Wellmann’s paintings negotiate the devastation of the present, one in which the cultural logic of heteronormativity and capitalism are naturalised in the human psyche. Traversing distinctions between human and animal, and figure and ground, Wellmann visualises an illogical state where bodies transmute. Populated with elusive figures and motifs manifesting in uncanny physical forms, Wellmann’s works embody processes of erasure and revision, engaging with the potential of chance, vulnerability, and failure.
Wellmann bends the rigidity of art history by plucking from specific paintings across differing eras. UnTurning, the eponymous work in the exhibition, recalls The Study of Feet and Hands, 1818–1819 by Théodore Géricault in preparation for his masterpiece The Raft of the Medusa of the same year. The artist’s preparatory painting of fragmented body parts reveals a strange sense of tenderness amidst the horrors of the naval frigate Medusé. Harking back to the body in a fragmented state, Wellmann’s UnTurning is composed of cutouts of multiple paintings that were reassembled within an expansive, horizontal canvas, refusing to rest within a single temporal understanding. The cutouts are estranged from their original context: constructed from the detritus of rejected works, UnTurning proposes a deconstruction of desire.

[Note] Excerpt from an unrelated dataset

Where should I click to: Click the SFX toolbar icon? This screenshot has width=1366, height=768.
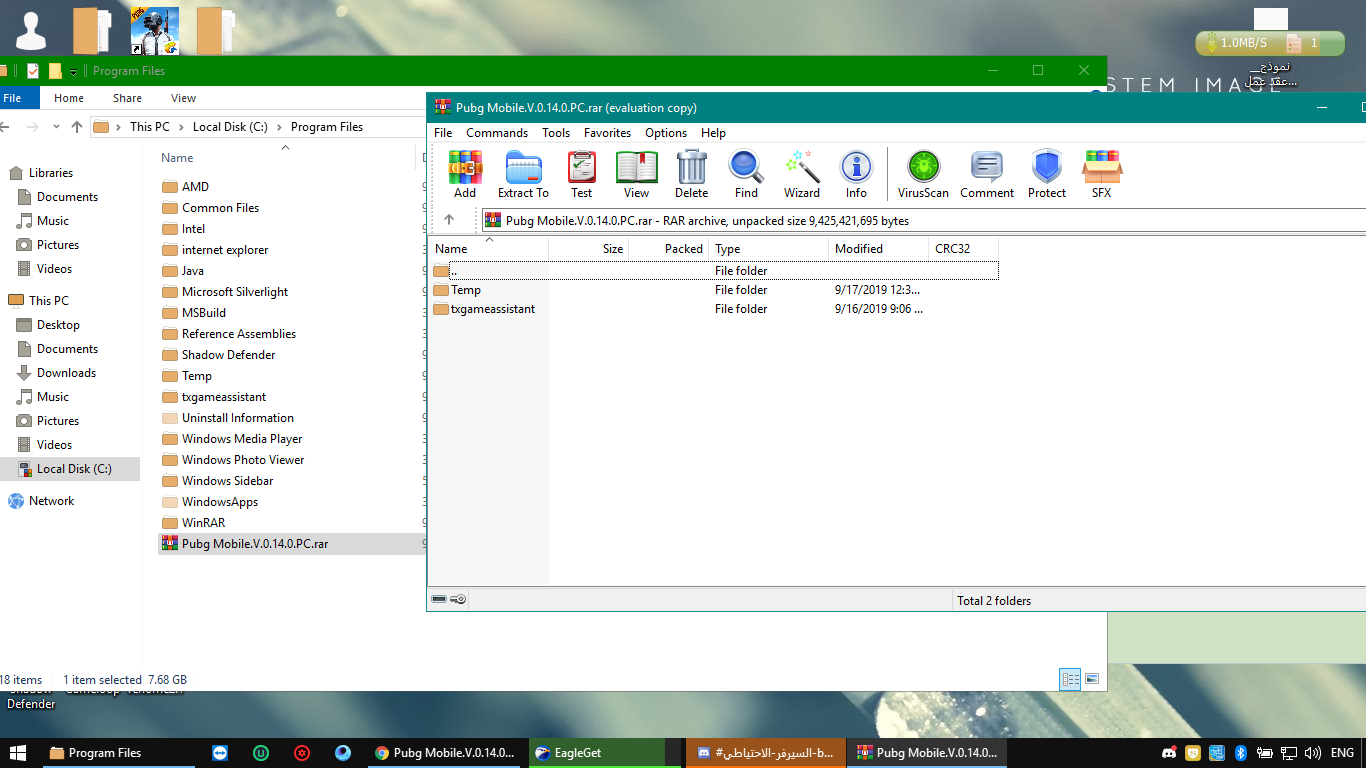point(1101,174)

Wellmann’s use of horizontality engenders a democracy of bodies, allowing for a recapitulation of meaning. Through a compelling exploration of figuration, she deconstructs the horizontal domain of the bed, and in such inherently internal spaces, her amorphous figures resist the binaries of active and passive, male and female. The subjects in Wellmann’s paintings navigate the potentiality of their present circumstances and endeavour to generate a domain informed by the ethos of queer futurity.